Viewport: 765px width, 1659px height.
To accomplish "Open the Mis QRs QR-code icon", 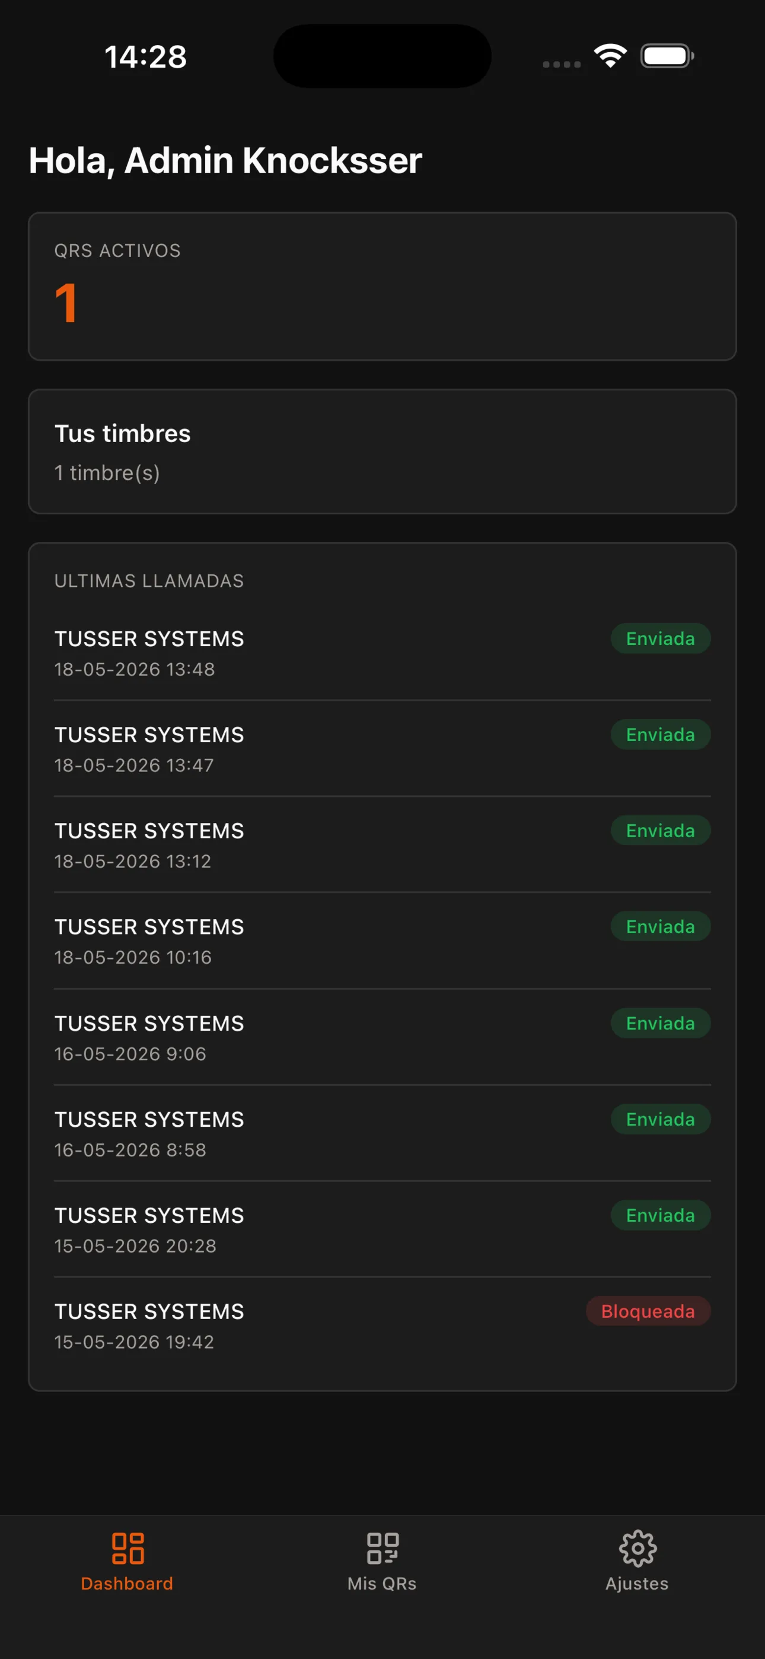I will pyautogui.click(x=383, y=1548).
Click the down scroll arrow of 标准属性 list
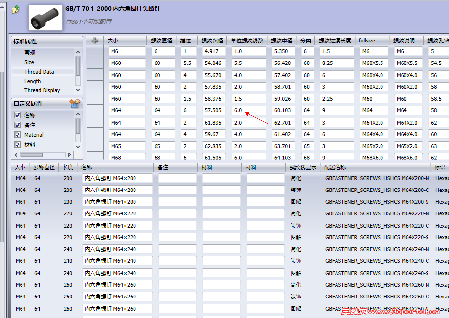Screen dimensions: 449x318 pyautogui.click(x=78, y=90)
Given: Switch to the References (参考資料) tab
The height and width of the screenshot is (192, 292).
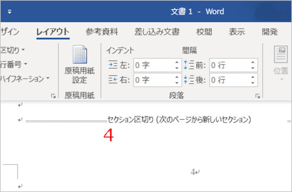Looking at the screenshot, I should pyautogui.click(x=102, y=32).
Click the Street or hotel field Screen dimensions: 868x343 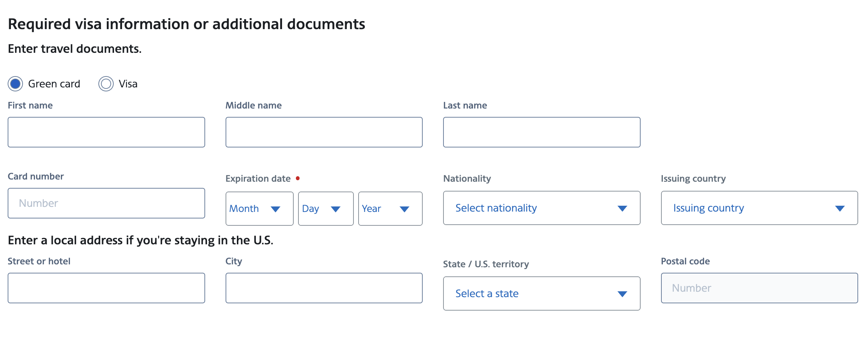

==================================================

* [STATED TASK] Echo the lines word for word, beginning at the line that contains "Click the down scroll arrow of 标准属性 list" and continuing through the last line. Leave the pictures out.

* [RESPONSE TO THE TASK]
Click the down scroll arrow of 标准属性 list
Screen dimensions: 449x318 pyautogui.click(x=78, y=90)
Given: Switch to the References (参考資料) tab
The height and width of the screenshot is (192, 292).
Looking at the screenshot, I should pyautogui.click(x=102, y=32).
Click the Street or hotel field Screen dimensions: 868x343 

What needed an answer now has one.